Even a well-done production with two fine singer-actors, Andrea Dawson and Robby French, can’t turn this into a rollicking good time.
Yet that’s not even the disconcerting part. Writer-composer Jason Robert Brown makes this tough nut of a story even more of a challenge by playing an odd trick with time. The husband, Jamie (French), tells the story the normal way, from start to finish. The wife, Cathy (Dawson), tells it backward, beginning with the breakup and moving toward the wedding and then the first flush of love.
They trade off their songs throughout the show, coming together only in the middle, at their wedding in Central Park. Director Yvonne A.K. Johnson effectively underscores the essential pathos of this wedding scene by having Cathy walk down a ramp into her new life while Jamie reaches out his hand, as if he knows they are once again going their separate ways in time.
Brown’s gimmick does have some fascinating results. Because Cathy tells us how the marriage turns out in the very first song, “Still Hurting,” every moment becomes charged with bittersweet emotion. When Jamie sings of his enduring love, when he gives her an engagement ring, we can’t help but feel the tension.
The audience also gets to play with an intriguing puzzle. Who knows what and when did they know it?
Unfortunately, these are intellectual games, not always conducive to good drama. In fact, this trick of time creates serious barriers to enjoyment. First, we’re so busy trying to sort out the chronology we can’t lose ourselves in the simple pleasure of a good story. Second, at any given moment, at least one character is always miserable (Cathy in the first half, Jamie in the second). I found myself envying the “real” Cathy and Jamie – at least they had a few years where they were happy at the same time.
None of this is any reflection on the production, which is solid throughout. Dawson has an outstanding, pure and accurate voice, and she makes Cathy into a sympathetic and thoroughly enjoyable character. Her rendition of “A Summer in Ohio,” a summer she compares to a “root canal in hell,” is funny; her rendition of “See I’m Smiling” is brave and touching.
French is a strong singer as well, and he creates a vivid picture of a young novelist struggling with that giddy curse, early success. The song “Moving Too Fast” is exactly about that. The character comes across as insufferably pleased with himself sometimes, but that’s the way Brown wrote him.
Johnson does a clever job of staging this show, a particular challenge because while one character’s singing, the other must be doing something, but not enough to be distracting. We see Jamie changing shirts, Cathy looking through a photo album, and, in one startling scene, Jamie committing adultery. Johnson stages all of this with grace.
Grace is not as evident in the brief bits of dancing in this show. The space is too small, the audience too close, the story too intense for dancing to work. Also, a grown man should never have to skip, unless for satirical purposes.

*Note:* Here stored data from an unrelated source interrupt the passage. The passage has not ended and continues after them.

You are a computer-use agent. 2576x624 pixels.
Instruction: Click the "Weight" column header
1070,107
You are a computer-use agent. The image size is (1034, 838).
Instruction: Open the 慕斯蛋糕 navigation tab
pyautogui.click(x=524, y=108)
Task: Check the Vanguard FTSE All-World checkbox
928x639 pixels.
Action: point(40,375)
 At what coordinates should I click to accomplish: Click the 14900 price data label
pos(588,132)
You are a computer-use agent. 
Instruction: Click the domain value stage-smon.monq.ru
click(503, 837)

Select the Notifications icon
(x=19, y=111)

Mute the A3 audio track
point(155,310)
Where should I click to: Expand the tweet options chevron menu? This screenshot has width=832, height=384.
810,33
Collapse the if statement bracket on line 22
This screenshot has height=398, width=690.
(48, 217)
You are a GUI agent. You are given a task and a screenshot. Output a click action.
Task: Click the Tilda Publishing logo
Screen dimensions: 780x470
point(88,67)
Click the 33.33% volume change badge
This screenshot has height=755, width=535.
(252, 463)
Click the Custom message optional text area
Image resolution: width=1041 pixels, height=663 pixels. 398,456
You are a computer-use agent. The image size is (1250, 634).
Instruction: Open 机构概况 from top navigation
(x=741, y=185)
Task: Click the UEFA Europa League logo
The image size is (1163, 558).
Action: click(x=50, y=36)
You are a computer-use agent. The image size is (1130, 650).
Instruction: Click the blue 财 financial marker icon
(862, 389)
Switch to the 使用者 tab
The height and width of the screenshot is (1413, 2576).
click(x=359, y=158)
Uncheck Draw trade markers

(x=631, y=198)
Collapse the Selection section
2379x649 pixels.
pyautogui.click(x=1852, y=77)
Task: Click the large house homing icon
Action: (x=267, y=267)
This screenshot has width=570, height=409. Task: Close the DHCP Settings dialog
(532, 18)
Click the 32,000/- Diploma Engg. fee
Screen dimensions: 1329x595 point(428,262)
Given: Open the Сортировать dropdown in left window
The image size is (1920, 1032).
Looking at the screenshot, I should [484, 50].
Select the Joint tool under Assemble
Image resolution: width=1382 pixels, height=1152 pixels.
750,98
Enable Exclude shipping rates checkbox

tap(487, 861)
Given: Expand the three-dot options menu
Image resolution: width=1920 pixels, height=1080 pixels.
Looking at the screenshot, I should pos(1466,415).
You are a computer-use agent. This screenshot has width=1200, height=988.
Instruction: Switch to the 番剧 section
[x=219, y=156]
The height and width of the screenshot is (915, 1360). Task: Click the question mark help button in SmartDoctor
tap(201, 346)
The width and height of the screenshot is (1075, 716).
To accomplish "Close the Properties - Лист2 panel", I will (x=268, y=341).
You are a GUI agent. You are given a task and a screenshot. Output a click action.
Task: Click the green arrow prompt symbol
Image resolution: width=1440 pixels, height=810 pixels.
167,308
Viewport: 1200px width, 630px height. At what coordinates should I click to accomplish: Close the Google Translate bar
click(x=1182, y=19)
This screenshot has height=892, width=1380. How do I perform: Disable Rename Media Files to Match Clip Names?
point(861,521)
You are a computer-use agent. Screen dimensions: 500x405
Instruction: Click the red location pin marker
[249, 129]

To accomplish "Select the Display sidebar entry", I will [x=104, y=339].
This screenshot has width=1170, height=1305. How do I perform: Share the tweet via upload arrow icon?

Brown’s music is quite complex and melodic, with some songs sounding like art songs, others like Billy Joel anthems. The four-piece ensemble, directed by Carolyn Jess, sounded particularly rich, especially in the interplay between the violin and the cello.
In the end, I left this show thinking it was an interesting experiment, executed with skill by the Civic. I’m not entirely sure it’s an experiment that bears repeating.